While offense appears to be a negative experience, God in His sovereignty can use it for great gain. – when we are working through an offense, we learn access to a much deeper experience of His love, forgiveness and sovereignty (Rom.2:4). Just as unforgiveness shuts us off from God’s forgiveness, so forgiveness brings renewed and deeper accesses to God’s forgiveness. The more forgiven the greater and deeper the love (Luke 7:43) At times we invite the Lord to deal with and expose us and show us what is in us that is not of Him. Little do we realize that one of the most effective ways for Him is to do this is through offense. How else can I earn how self -centered I am and how much anger and ego are still in me? - when they hurled insults at Jesus he did not retaliate; when He suffered He made no threats. Instead He entrusted Himself to Him who judges justly (1Peter 2:23). Let us grasp the fact that when we are in a state of offense, the primary value lies not in what is wrong with the other person or what they should do or change. The greater value for me is to learn what my response is saying about me. What can I learn about the Lord and about myself in this experience? When I allow the Holy Spirit to reveal my condition and the need in my life, He can show me how far I am from His unconditional love and forgiveness. When I ask and receive His all sufficient grace, I gain the unsearchable riches of Christ. Why Should You forgive Them? -The loss was too great. – The abuse was too severe. -The betrayal was too huge. It seems like every hope and dream you had for the future is gone, and your life will never be what you planned. Because we dwell too much on what the others has done over our lives, all those pain, and hurts. And on top it all these people whom you think have hurt you, they don’t seem to care; - They’ve spoken no regret. As if they are not aware that they have offended you. Worst, they thought nothing is happening at all, all along you were hurting inside. FOUR Reasons to FORGIVE the Unforgivable:

1. Jesus Commanded It… - Luke 6:37-38 New International Version (NIV) 37 “Do not judge, and you will not be judged. Do not condemn, and you will not be condemned. Forgive, and you will be forgiven. 38 Give, and it will be given to you. A good measure, pressed down, shaken together and running over, will be poured into your lap. For with the measure you use, it will be measured to you.”

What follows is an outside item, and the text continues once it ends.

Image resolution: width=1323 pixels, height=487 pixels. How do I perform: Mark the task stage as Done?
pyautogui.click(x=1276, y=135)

2. God has Forgiven You… Ephesians 4:31-32 New International Version (NIV) 31 Get rid of all bitterness, rage and anger, brawling and slander, along with every form of malice. 32 Be kind and compassionate to one another, forgiving each other, just as in Christ God forgave you.

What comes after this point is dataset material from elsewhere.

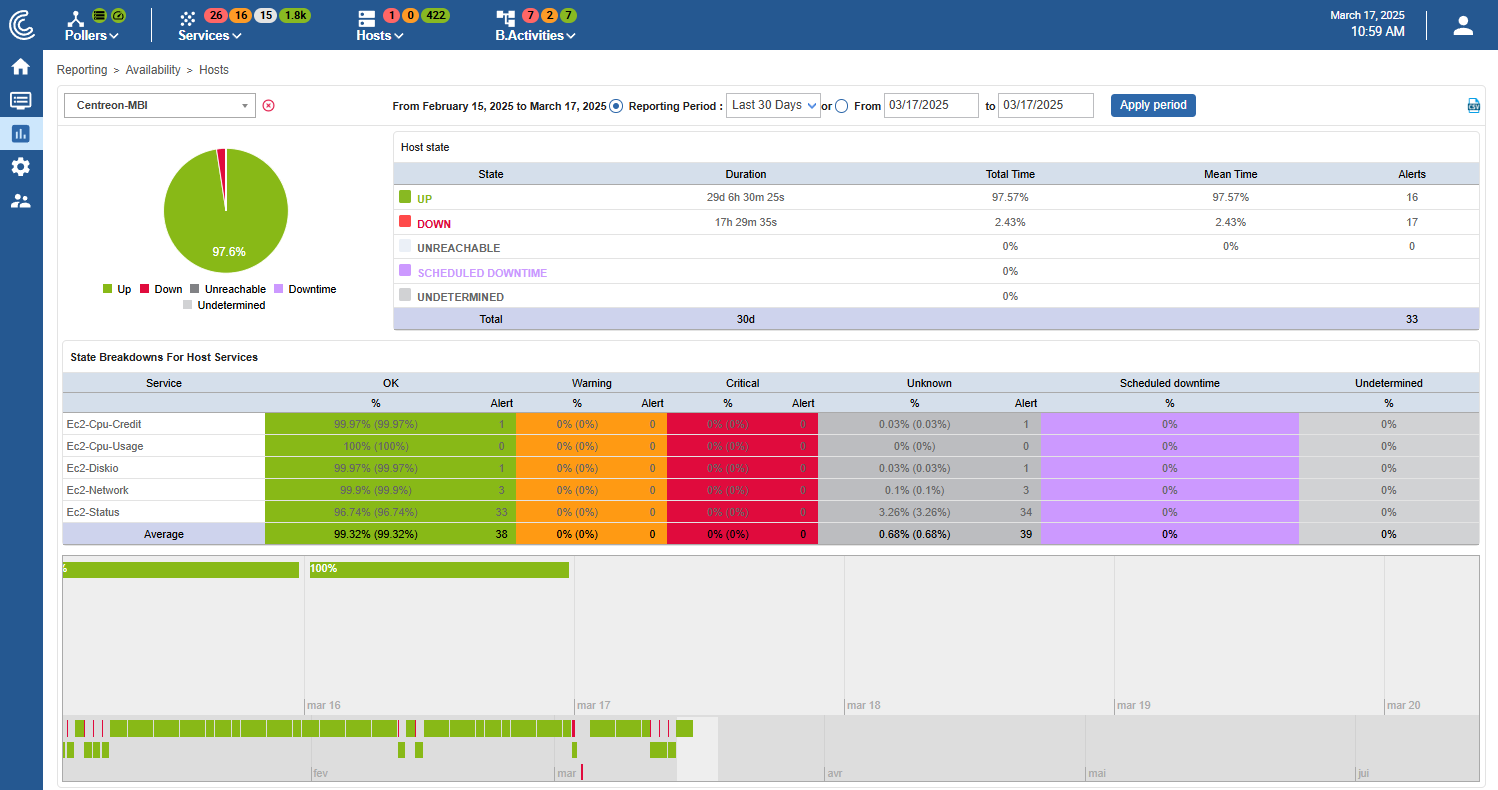Select the custom From date radio button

3. Forgiveness Unites and Strengthens… John 17:23 New International Version (NIV) 23 I in them and you in me—so that they may be brought to complete unity. Then the world will know that you sent me and have loved them even as you have loved me.

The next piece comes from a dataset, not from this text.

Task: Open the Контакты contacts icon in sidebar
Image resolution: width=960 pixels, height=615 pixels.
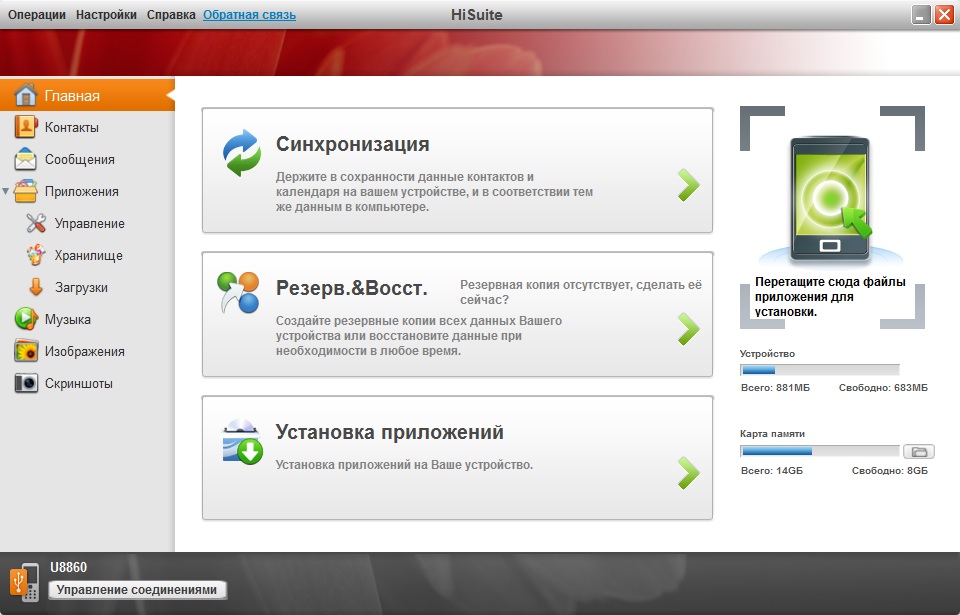Action: click(26, 127)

4. Forgiveness Heals and Frees… - James 5:16 New International Version (NIV) 16 Therefore confess your sins to each other and pray for each other so that you may be healed. The prayer of a righteous person is powerful and effective.

5 Truths to help you forgive the unforgivable: 1. Forgiveness-does not excuse the wrong. 2. You don’t have to tell the person you’ve forgiven them. 3. Remember that hatred and resentment only prolong pain 4. Pray for Strength to forgive 5. Choose to Forgive- is an act of will, a deliberate act of love, mercy and grace. Your decision.

Conclusion: With the Grace and Mercy shown to us, we are always able to start new with God. When we rent, we are given full forgiveness of our sins because of the death and resurrection of Jesus. Considering our new beginning, God commands that in return, we forgive others and extend grace as we have been shown grace. It can be one of the hardest things we face in life! The pain and hurt others cause us is real and great. But, the pain of living with bitterness and unforgiveness can poison your soul and destroy you. When we forgive others of their offense, we are not saying what they did was ok, but we are releasing them to God and letting go of its hold on us. Let Go and Let GOD.